The pivot came in 2025-2026. D-Wave acquired Quantum Circuits, Inc., adding dual-rail superconducting qubits with gate fidelities exceeding 99.9%, and now markets itself as the only player pursuing both annealing and gate-model systems. CEO Alan Baratz laid out a roadmap targeting 1,000 physical qubits with 10 logical qubits by 2030 and a 100,000-qubit Advantage3 annealing machine. FY2025 revenue hit $24.59 million, up 178.54% YoY, and Q1 2026 bookings rocketed to $33.40 million.

Your $1,000 at IPO Is Now $2,352

D-Wave has only traded publicly since August 2022, so the available history covers roughly four years.

1-Year Return

  • Initial Investment: $1,000
  • Current Value: $1,310.30
  • Total Return: 31.03%
  • S&P 500 (same period): $1,229.10 (22.91%)

Since IPO (August 2022)

  • Initial Investment: $1,000
  • Current Value: $2,352
  • Total Return: 135.2%
  • S&P 500 (same period): $1,779.60 (77.96%)
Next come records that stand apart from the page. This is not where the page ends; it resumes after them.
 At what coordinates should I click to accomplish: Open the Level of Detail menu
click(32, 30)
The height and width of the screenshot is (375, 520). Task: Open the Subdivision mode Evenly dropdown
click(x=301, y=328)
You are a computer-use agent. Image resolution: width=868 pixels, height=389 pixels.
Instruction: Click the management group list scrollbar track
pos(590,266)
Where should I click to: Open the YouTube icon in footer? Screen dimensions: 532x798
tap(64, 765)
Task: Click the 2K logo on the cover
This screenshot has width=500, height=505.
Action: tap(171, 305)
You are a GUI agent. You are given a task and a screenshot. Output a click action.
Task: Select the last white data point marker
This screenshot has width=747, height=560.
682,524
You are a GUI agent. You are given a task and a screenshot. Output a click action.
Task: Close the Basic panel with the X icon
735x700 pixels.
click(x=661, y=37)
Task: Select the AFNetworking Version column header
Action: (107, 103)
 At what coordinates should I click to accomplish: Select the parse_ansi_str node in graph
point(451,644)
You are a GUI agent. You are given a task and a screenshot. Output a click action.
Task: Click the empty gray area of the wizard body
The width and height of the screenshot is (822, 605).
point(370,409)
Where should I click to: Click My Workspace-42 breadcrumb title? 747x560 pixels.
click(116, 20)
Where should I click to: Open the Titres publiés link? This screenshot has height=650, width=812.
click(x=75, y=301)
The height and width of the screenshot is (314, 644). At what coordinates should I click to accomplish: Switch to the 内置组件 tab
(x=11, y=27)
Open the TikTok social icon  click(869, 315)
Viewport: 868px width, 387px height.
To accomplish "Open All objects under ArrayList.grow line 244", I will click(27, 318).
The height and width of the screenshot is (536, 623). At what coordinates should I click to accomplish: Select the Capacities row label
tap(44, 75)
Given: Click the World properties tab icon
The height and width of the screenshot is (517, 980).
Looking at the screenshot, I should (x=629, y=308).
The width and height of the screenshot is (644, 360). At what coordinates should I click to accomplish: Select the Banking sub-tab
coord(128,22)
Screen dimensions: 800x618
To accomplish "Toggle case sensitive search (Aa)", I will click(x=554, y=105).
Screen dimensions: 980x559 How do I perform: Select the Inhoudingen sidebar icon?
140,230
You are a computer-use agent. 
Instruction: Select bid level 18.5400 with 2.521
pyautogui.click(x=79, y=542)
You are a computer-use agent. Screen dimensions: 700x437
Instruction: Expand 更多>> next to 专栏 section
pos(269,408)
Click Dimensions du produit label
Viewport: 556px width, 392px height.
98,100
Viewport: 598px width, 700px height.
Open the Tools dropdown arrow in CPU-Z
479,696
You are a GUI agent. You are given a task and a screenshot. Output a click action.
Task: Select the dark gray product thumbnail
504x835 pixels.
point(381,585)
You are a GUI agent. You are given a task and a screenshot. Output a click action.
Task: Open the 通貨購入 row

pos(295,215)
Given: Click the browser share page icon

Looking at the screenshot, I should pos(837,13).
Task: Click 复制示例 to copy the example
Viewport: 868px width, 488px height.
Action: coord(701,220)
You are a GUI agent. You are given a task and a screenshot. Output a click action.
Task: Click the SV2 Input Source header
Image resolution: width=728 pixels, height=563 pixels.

That headline number hides a brutal ride. QBTS opened near $10, sank into the low single digits during 2023, then ripped to a 52-week high of $46.75 before settling at $23.52. Holders who bought at IPO and never flinched doubled their money and beat the S&P. Anyone who chased the recent top is down meaningfully, including a 21.36% drop just this past week. Timing mattered enormously here.

The Case For and Against Putting $1,000 In Today

I’d put $1,000 into D-Wave today if I believe quantum computing reaches commercial scale this decade and that owning the only dual-platform pure-play is worth a price-to-sales ratio of roughly 710. The bull case rests on bookings up roughly 2,000% YoY, a $588 million cash pile, defense traction with Anduril and Davidson Technologies, and analyst targets sitting at $36.44.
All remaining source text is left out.